## Task objective
From the records below, find each line with the string "agent" and copy it.

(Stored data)

══════════

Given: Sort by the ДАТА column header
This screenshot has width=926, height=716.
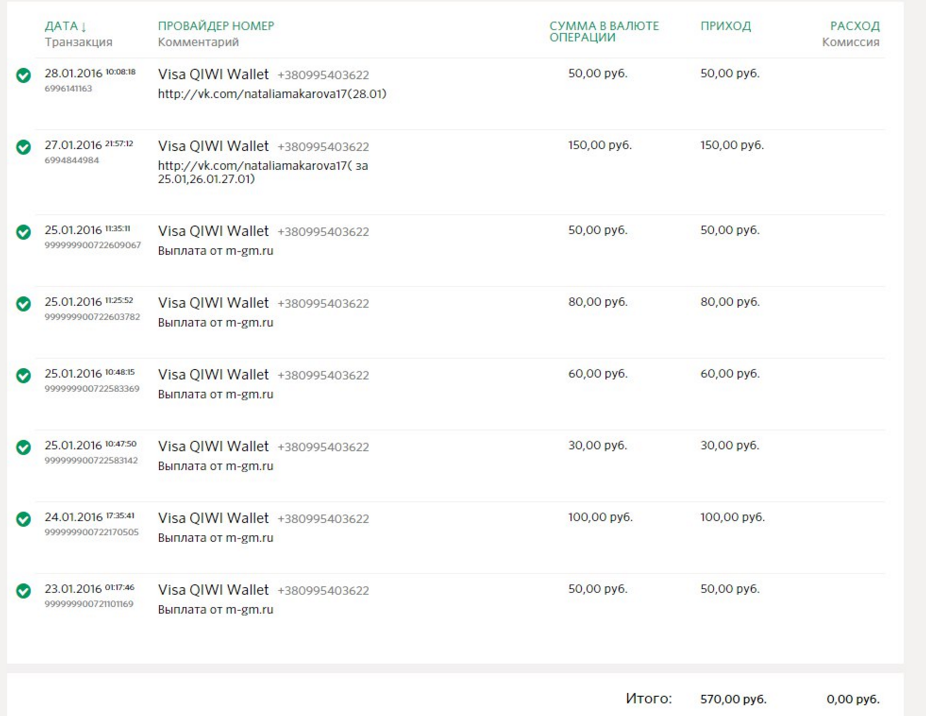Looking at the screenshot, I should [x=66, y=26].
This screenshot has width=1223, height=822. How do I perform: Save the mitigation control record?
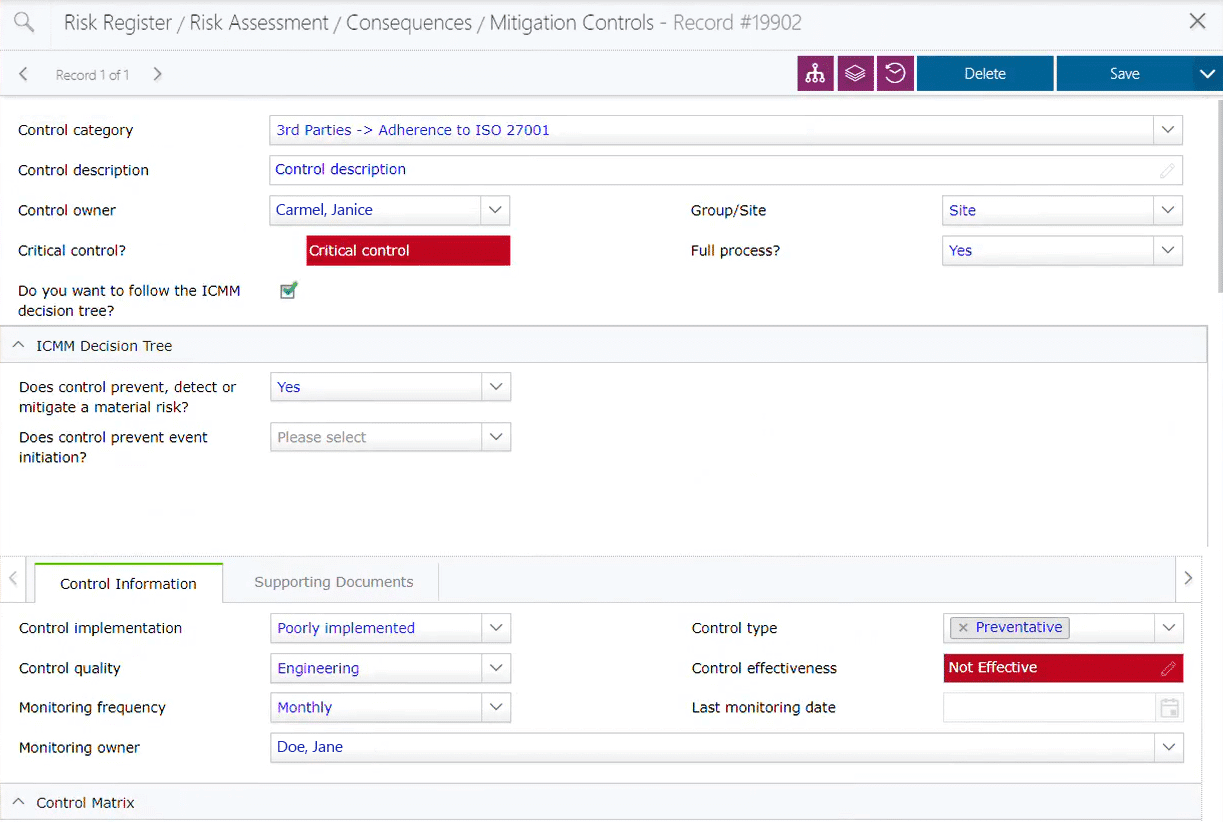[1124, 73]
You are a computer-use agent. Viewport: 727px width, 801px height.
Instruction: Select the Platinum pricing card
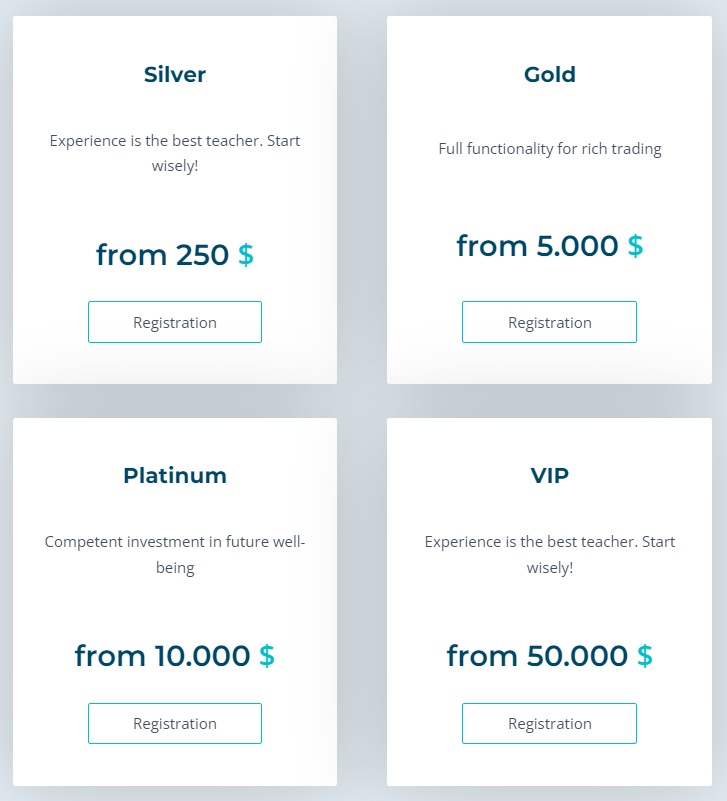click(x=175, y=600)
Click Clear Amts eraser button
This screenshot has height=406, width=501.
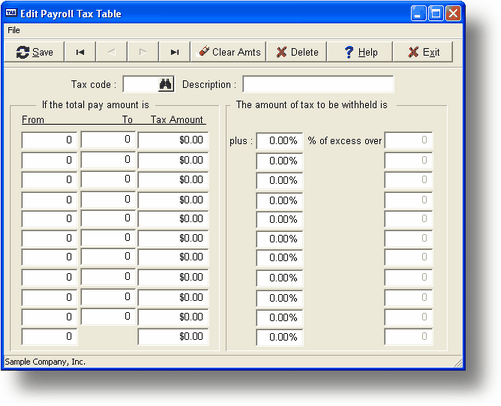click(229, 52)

══════════

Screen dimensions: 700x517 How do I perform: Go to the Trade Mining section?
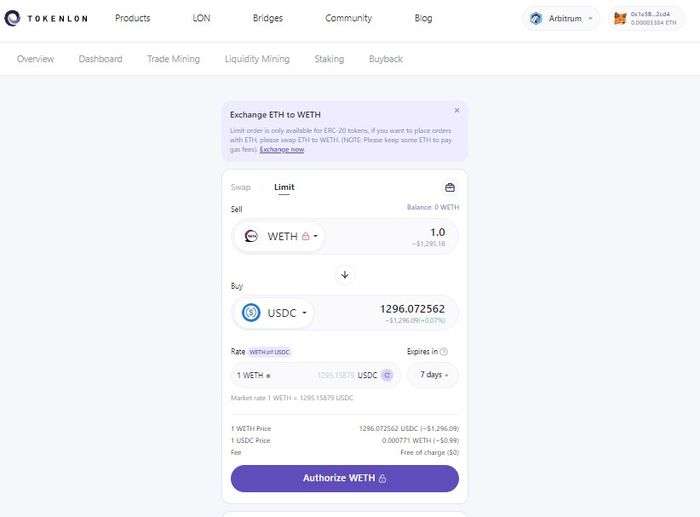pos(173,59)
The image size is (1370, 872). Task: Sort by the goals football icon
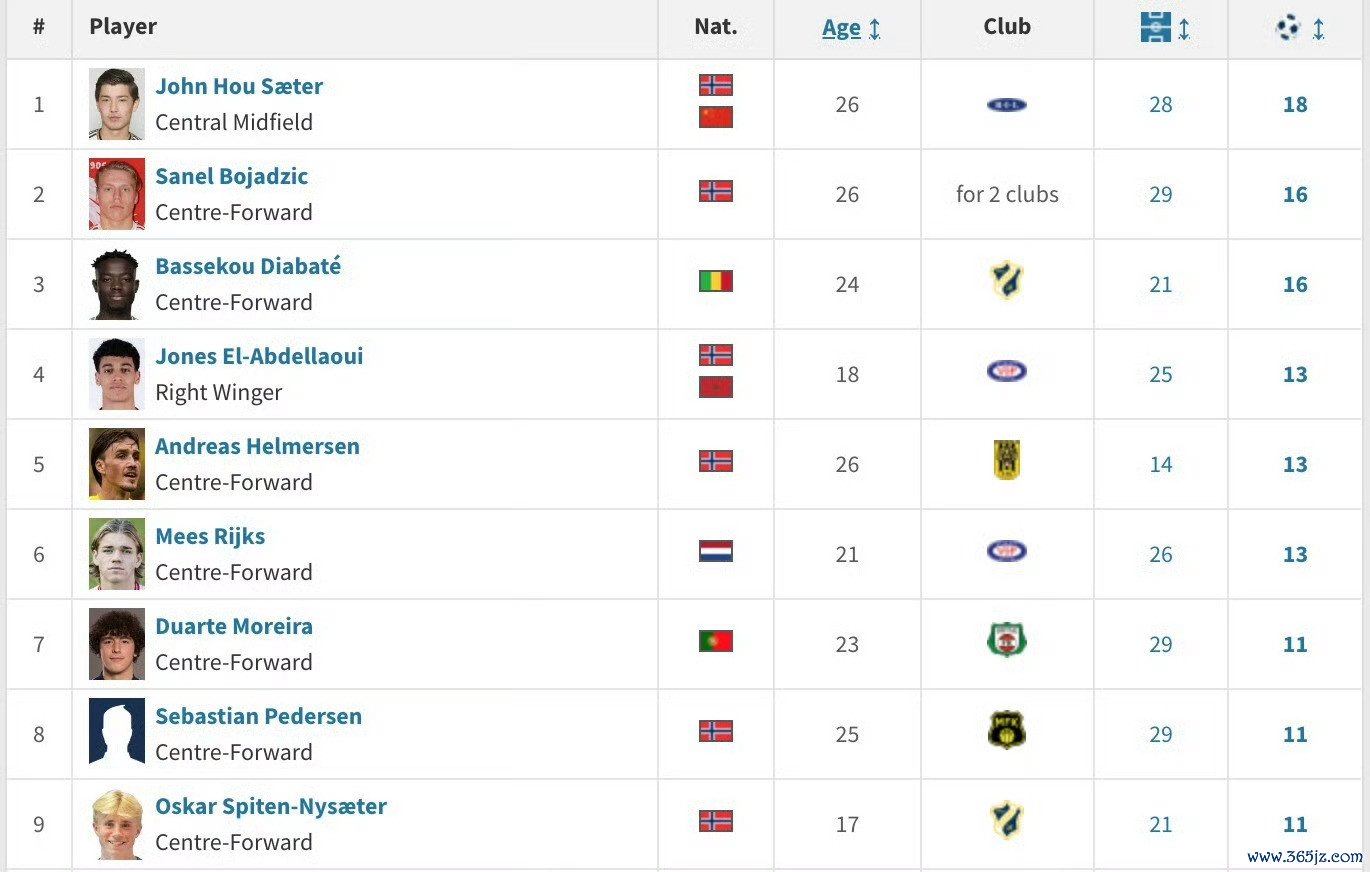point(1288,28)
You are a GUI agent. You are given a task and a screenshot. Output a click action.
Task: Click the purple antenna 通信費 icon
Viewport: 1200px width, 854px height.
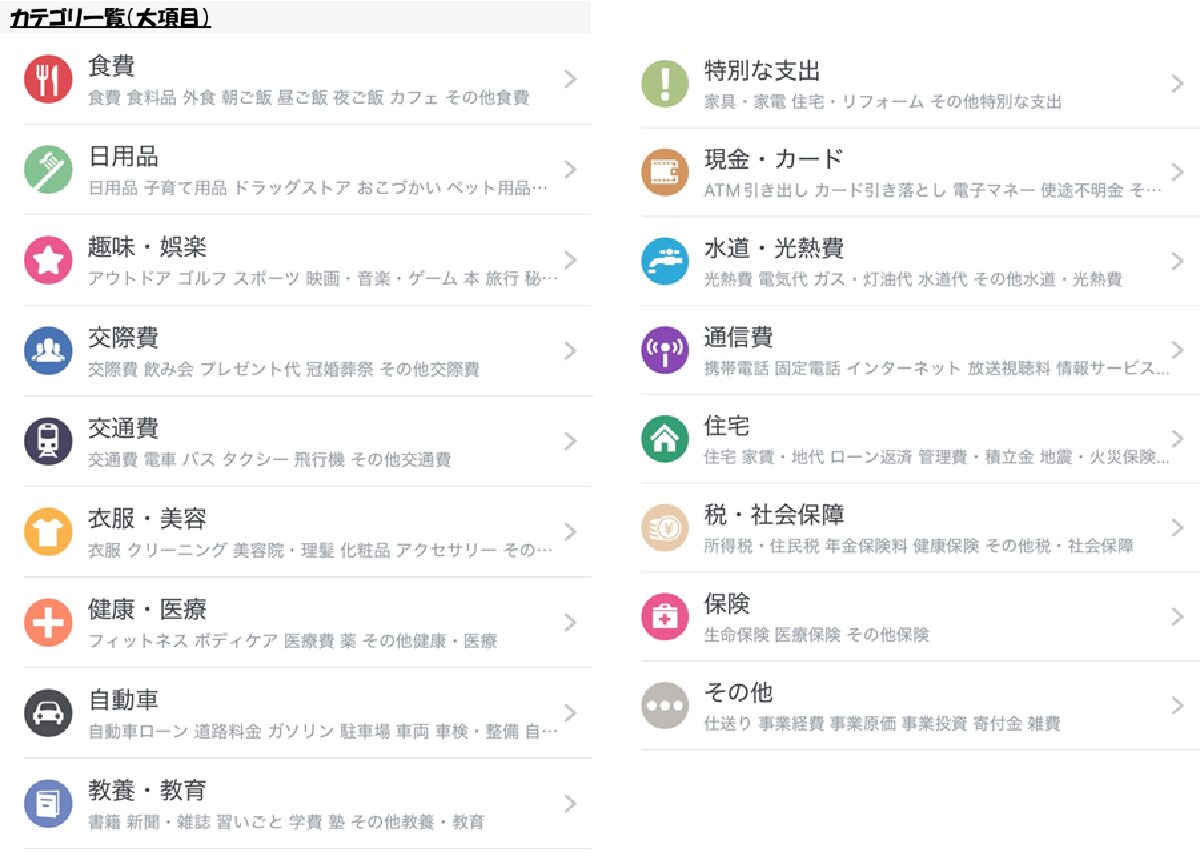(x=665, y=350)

══════════

## The completed task
You are a computer-use agent. Viewport: 727px width, 801px height.
You are a GUI agent. You are given a task and a screenshot. Output a click action.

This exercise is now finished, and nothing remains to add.